WHAT NEEDS TO BE DONE - Your task is to print all of the data word for word.

RECORDS -
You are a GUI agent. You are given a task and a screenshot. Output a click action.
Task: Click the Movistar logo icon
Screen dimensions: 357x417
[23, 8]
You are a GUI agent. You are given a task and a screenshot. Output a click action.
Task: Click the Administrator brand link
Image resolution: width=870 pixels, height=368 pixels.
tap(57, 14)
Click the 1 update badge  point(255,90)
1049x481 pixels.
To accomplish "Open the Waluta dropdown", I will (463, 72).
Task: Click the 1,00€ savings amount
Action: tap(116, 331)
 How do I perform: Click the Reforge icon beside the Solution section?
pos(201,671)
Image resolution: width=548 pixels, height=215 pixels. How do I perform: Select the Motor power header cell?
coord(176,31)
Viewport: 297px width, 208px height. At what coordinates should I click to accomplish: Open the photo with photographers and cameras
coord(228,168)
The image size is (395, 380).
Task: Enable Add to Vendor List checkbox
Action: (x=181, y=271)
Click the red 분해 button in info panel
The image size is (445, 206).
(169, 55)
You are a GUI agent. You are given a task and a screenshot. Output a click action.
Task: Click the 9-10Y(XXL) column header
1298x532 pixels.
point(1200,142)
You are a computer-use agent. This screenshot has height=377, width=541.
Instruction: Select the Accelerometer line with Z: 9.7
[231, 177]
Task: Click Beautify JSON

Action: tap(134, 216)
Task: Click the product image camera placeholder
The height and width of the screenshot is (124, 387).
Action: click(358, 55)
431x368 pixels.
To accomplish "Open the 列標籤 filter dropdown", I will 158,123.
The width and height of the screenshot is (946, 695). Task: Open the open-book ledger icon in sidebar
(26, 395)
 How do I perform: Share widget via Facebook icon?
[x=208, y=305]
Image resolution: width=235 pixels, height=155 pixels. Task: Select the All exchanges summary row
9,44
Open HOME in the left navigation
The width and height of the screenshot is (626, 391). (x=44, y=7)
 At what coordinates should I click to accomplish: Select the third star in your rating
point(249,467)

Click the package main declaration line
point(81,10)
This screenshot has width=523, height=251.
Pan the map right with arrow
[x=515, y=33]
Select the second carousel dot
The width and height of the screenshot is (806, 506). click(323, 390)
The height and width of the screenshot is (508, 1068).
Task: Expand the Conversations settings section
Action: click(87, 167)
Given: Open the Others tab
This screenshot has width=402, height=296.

TASK SOLUTION -
You are a GUI agent. You are given a task and a screenshot. Output a click action.
Task: Click the Movistar logo icon
Screen dimensions: 357x417
[23, 8]
You are a GUI agent. You are given a task and a screenshot. Output a click action.
Task: Click the Administrator brand link
Image resolution: width=870 pixels, height=368 pixels.
tap(57, 14)
Click the 1 update badge  point(255,90)
1049x481 pixels.
To accomplish "Open the Waluta dropdown", I will (463, 72).
Task: Click the 1,00€ savings amount
Action: tap(116, 331)
 How do I perform: Click the Reforge icon beside the Solution section?
pos(201,671)
Image resolution: width=548 pixels, height=215 pixels. How do I perform: Select the Motor power header cell?
coord(176,31)
Viewport: 297px width, 208px height. At what coordinates should I click to accomplish: Open the photo with photographers and cameras
coord(228,168)
The image size is (395, 380).
Task: Enable Add to Vendor List checkbox
Action: (x=181, y=271)
Click the red 분해 button in info panel
The image size is (445, 206).
(169, 55)
You are a GUI agent. You are given a task and a screenshot. Output a click action.
Task: Click the 9-10Y(XXL) column header
1298x532 pixels.
point(1200,142)
You are a computer-use agent. This screenshot has height=377, width=541.
Instruction: Select the Accelerometer line with Z: 9.7
[231, 177]
Task: Click Beautify JSON

Action: tap(134, 216)
Task: Click the product image camera placeholder
The height and width of the screenshot is (124, 387).
Action: click(358, 55)
431x368 pixels.
To accomplish "Open the 列標籤 filter dropdown", I will 158,123.
The width and height of the screenshot is (946, 695). Task: Open the open-book ledger icon in sidebar
(26, 395)
 How do I perform: Share widget via Facebook icon?
[x=208, y=305]
Image resolution: width=235 pixels, height=155 pixels. Task: Select the All exchanges summary row
9,44
Open HOME in the left navigation
The width and height of the screenshot is (626, 391). (x=44, y=7)
 At what coordinates should I click to accomplish: Select the third star in your rating
point(249,467)

Click the package main declaration line
point(81,10)
This screenshot has width=523, height=251.
Pan the map right with arrow
[x=515, y=33]
Select the second carousel dot
The width and height of the screenshot is (806, 506). click(323, 390)
The height and width of the screenshot is (508, 1068).
Task: Expand the Conversations settings section
Action: click(87, 167)
Given: Open the Others tab
This screenshot has width=402, height=296.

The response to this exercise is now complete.